In our first installment, Squadratomagico wrote of her research inside a “secret agent”-like labyrinth of a modern archive. In today’s installment, “Thrown Off the Plantation,” Clio Bluestocking writes of a menacing encounter with a self-appointed enforcer of her version of historical correctness near Wye House, a plantation on which Frederick Douglass was enslaved as a young child. I don’t want to spoil the suspense of her tale, so you’re just going to have to click and read it yourself, but here’s a taste of what you might see: “I don’t believe in ghosts, but I do believe in haunted places, it’s just that the living are the haints.”
Clio B. is a singular example of a pseudonymous scholar-blogger who writes about her subject and area of research expertise very explicitly. She understands the powerful possibilities of publishing under a pseudonym: her writing can be much more self-revealing and personal than those of us who are “out” history bloggers. Her brilliant insights from her research on Frederick Douglass and his sister, public history, historical kitsch, and her observations about the collisions of the past and the present are fascinating, and sometimes deeply disturbing.

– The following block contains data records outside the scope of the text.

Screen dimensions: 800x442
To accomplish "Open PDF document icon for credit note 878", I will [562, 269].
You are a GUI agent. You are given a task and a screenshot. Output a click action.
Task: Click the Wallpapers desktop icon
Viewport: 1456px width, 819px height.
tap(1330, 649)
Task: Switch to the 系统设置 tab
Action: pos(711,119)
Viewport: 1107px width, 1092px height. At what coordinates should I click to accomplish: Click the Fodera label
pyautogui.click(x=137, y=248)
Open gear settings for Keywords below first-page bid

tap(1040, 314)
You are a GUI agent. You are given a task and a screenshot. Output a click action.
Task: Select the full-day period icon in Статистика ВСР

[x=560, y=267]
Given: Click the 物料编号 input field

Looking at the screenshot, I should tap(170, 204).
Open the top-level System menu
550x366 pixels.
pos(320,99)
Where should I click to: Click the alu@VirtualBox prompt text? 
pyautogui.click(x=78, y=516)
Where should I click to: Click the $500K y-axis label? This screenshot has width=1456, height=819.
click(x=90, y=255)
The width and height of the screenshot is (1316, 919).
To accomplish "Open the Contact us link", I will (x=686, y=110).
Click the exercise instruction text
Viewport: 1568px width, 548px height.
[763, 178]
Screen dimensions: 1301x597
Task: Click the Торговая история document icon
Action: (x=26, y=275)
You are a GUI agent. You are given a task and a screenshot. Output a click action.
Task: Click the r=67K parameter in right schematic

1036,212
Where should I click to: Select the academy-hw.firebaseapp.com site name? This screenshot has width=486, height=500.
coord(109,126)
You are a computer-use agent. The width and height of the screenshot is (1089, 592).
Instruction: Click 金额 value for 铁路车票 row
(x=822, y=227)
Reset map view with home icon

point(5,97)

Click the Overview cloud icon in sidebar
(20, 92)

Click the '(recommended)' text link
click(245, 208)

Have any of you readers ever been chased away or lectured by a local who was hostile to or angered by your interest in researching the past? My own fields of research are so obscure that I’ve been warmly welcomed by the proprietors of local and private archives, who are excited and even touched that a professional historian is interested in their organization’s or community’s history. I don’t have any tales of being run out of town like Clio B.’s, but, I’ll be interested to hear yours.